Oct 23 2012

Good Eating in South Carolina

Get ready for some good eating in South Carolina – it’s shrimp season.

According to the South Carolina Department of Natural Resources, shrimp-baiting season opened Sept. 14 for 60 days. That means recreational shrimpers may cast nests for shrimp over bait throughout the season, as long as they purchase a license from DNR.

Aside from the shrimping done by commercial fisherman on the island, much of the shrimping is done by vacationers and laymen looking for a little adventure out in the water.

The best time to go out shrimping is at dusk and during low tide. Be sure to check tide charts to make sure that the two line up or you could head out to one of Edisto’s many creeks only to find that the water is almost covering the tops of the marsh grass thanks to high tide.

Cast the net in an area where it is unlikely to become tangled with anything else. Keep an eye out for buoys, channel markers, long-forgotten posts from old docks, and anything that could potentially snag or snarl the net.

Shrimp nets, once cast, sink thanks to the weights that are attached to it, so it is best to cast in an area that is chest-deep or shallower.

Once the net settles on the bottom, use the rope attached to it and pull it to gather shrimp.
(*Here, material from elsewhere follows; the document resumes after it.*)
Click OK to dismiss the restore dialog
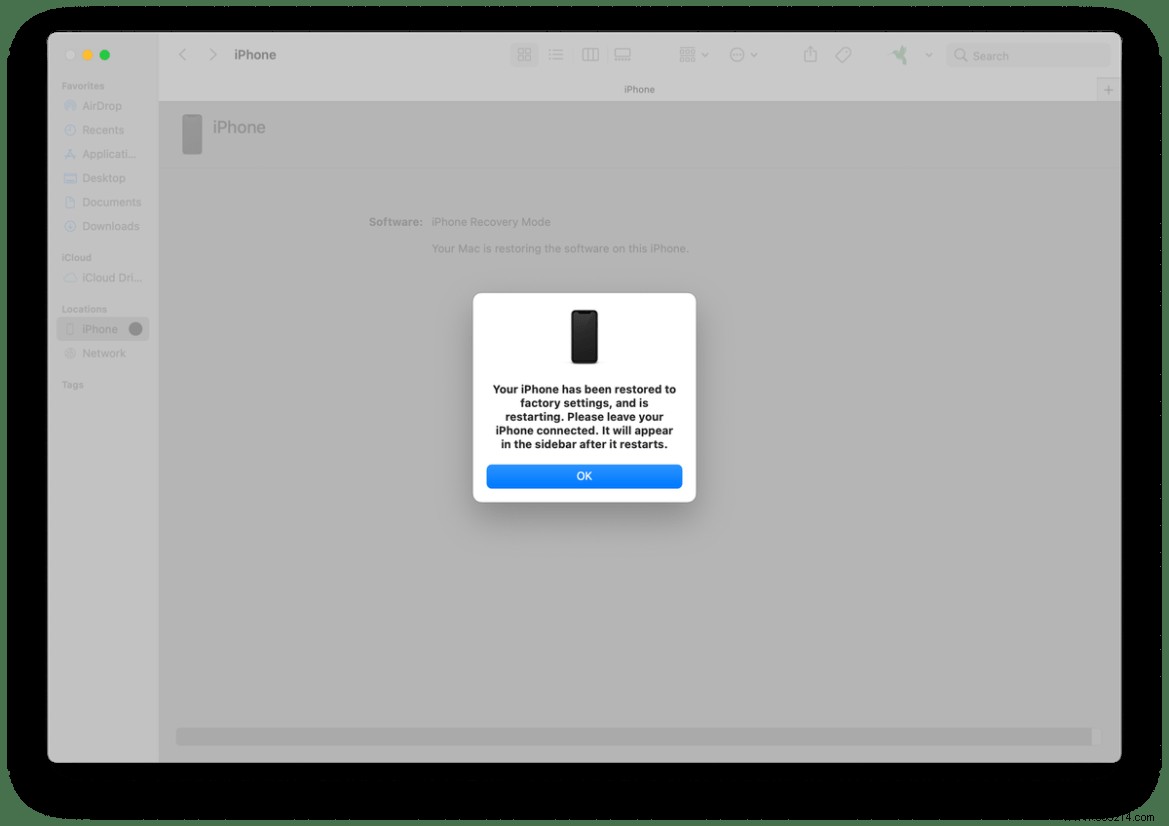This screenshot has width=1169, height=826. pos(584,476)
The net will close in around itself to capture what’s inside. When the catch comes to the surface, take the net to an area where the net settles on the bottom, use the rope attached to it and pull it to gather shrimp. The net will close in around itself to capture what’s inside. When the catch comes to the surface, dump it into a wide-rimmed bucket.

Dumping the catch has always been my favorite part about shrimping. While most people are pleased to see the shrimp in the net, I’ve always enjoyed looking at everything else that comes up with it. For the most part all that comes up is mud, crabs, and fish, but every now and again something that has no place in the waterways comes up.

Toss any shrimp in a cooler filled with ice and then repeat the process of casting the net until you catch your fill. Note that if any shrimp have black eggs under its abdomen it is a pregnant female and should be thrown back.

To clean the shrimp, run them under fresh water and remove the heads, tails, shells and legs. Some people also de-vein the shrimp, but that is a matter of a preference. Be careful cleaning the shrimp; the horns on the head are sharp and you don’t want to prick yourself with a dirty shrimp.

Once the shrimp are clean, prepare them in whatever fashion you desire for a home-cooked seafood meal.